W Libanie nastroje antysyryjskie znacznie wzrosły od czasu, gdy kraj pogrążył się w wyniszczającym kryzysie gospodarczym w 2019 roku. Dochodziło nawet do przypadków przemocy wobec członków społeczności i ich mienia.
W kwietniu Syryjczycy zostali zaatakowani i publicznie upokorzeni na ulicach Byblos po tym, jak wysoki rangą urzędnik Sił Libańskich, Pascal Suleiman, został podobno zabity przez syryjską bandę podczas nieudanej kradzieży samochodu.
Pogarszając sytuację Syryjczyków, niedawny izraelski atak na Liban przesiedlił wiele rodzin już walczących o przetrwanie, zmuszając je do życia na ulicach w obliczu doniesień, że odmówiono im dostępu do schronisk miejskich.
Nawet przed wybuchem walk między Izraelem a Hezbollahem, przesiedleni Syryjczycy byli poddawani ograniczeniom w zakresie pracy i dostępu do usług publicznych. Około 90 procent z nich żyło w skrajnym ubóstwie, według ONZ.
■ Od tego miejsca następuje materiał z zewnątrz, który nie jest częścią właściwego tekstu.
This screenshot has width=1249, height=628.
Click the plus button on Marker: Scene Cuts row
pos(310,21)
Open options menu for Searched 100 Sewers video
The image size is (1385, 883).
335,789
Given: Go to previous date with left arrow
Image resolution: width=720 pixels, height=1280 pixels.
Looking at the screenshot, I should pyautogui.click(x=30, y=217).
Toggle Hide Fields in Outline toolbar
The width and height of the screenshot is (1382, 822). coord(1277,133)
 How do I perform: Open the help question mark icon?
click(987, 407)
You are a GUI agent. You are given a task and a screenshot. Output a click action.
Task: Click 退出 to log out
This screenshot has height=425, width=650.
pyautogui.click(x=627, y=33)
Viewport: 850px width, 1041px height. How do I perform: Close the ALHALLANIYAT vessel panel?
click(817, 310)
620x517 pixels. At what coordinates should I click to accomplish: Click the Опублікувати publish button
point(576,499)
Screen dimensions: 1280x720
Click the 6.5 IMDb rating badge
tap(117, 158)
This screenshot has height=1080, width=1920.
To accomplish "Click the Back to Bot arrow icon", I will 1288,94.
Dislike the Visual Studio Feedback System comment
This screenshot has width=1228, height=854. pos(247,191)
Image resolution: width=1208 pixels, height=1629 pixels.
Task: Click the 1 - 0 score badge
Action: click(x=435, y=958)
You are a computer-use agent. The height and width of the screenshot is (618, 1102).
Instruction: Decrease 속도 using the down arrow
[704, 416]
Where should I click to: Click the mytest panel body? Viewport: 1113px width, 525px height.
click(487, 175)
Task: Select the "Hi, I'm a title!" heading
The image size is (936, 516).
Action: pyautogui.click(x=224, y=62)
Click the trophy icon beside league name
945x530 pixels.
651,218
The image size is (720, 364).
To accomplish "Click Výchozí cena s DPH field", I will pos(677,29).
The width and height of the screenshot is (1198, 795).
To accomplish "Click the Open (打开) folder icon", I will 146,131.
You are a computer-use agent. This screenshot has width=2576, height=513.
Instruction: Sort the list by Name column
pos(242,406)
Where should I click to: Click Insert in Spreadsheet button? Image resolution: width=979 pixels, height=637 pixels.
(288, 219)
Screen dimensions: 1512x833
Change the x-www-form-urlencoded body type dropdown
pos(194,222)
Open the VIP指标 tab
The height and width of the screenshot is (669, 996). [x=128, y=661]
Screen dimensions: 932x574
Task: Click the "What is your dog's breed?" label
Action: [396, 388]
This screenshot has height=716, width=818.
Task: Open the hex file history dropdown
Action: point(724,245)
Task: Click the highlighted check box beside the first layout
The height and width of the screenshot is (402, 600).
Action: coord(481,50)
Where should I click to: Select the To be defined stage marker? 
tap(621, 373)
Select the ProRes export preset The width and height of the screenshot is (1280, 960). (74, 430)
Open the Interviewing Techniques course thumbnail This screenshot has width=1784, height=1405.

Powrót do Syrii, gdy Asad pozostawał u władzy, był dla wielu nie do pomyślenia. Przed upadkiem reżimu w niedzielę Human Rights Watch ostrzegała, że Syryjczycy uciekający z Libanu ryzykują represje i prześladowania po powrocie, w tym „wymuszone zaginięcia, tortury i śmierć w areszcie”.
Rzeczywiście, Syryjska Sieć Praw Człowieka udokumentowała co najmniej dziewięć aresztowań powracających przed 2 października, z których większość była podobno związana z „obowiązkowym i rezerwowym” poborem do wojska.